ACTIVITY -
For the word "erlauben", search the records and show each line in which it occurs.

*** AVAILABLE RECORDS ***

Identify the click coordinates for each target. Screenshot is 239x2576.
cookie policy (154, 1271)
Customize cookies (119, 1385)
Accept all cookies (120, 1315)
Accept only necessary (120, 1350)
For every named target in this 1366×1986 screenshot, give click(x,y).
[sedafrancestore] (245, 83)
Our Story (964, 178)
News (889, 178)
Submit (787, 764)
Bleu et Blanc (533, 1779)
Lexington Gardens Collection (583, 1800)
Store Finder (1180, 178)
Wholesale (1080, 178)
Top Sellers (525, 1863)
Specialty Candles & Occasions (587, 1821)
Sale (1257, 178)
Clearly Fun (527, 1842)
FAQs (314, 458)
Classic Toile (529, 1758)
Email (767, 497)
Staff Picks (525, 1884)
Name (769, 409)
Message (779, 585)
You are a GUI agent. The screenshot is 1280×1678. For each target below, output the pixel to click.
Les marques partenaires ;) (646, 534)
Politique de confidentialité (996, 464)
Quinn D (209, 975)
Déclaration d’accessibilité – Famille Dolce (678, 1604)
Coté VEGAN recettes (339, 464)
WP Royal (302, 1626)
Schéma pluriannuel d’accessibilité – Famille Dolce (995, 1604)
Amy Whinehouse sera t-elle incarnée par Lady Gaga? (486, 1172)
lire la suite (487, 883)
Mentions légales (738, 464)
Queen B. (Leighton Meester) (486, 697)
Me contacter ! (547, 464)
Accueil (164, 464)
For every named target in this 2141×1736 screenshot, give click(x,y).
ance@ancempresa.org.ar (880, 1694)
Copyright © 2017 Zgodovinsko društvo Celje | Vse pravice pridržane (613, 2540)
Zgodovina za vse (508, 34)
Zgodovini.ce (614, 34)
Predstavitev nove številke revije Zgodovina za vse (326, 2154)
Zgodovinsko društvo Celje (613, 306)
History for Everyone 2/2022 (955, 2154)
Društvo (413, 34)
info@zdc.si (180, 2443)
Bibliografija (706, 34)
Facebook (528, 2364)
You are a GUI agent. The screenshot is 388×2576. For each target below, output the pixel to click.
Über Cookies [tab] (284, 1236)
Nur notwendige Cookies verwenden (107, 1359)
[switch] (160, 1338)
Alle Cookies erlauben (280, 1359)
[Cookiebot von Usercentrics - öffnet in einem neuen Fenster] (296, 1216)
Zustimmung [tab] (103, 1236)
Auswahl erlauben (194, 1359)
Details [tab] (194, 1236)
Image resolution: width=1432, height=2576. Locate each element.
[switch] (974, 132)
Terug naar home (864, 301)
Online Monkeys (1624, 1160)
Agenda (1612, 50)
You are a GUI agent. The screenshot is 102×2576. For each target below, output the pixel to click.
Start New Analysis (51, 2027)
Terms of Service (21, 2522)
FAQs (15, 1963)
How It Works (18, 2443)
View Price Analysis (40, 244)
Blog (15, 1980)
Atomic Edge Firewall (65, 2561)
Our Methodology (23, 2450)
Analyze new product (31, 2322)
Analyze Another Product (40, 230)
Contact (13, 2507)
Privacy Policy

*** End of AVAILABLE RECORDS ***

ANSWER TO THIS TASK -
Alle Cookies erlauben (280, 1359)
Auswahl erlauben (194, 1359)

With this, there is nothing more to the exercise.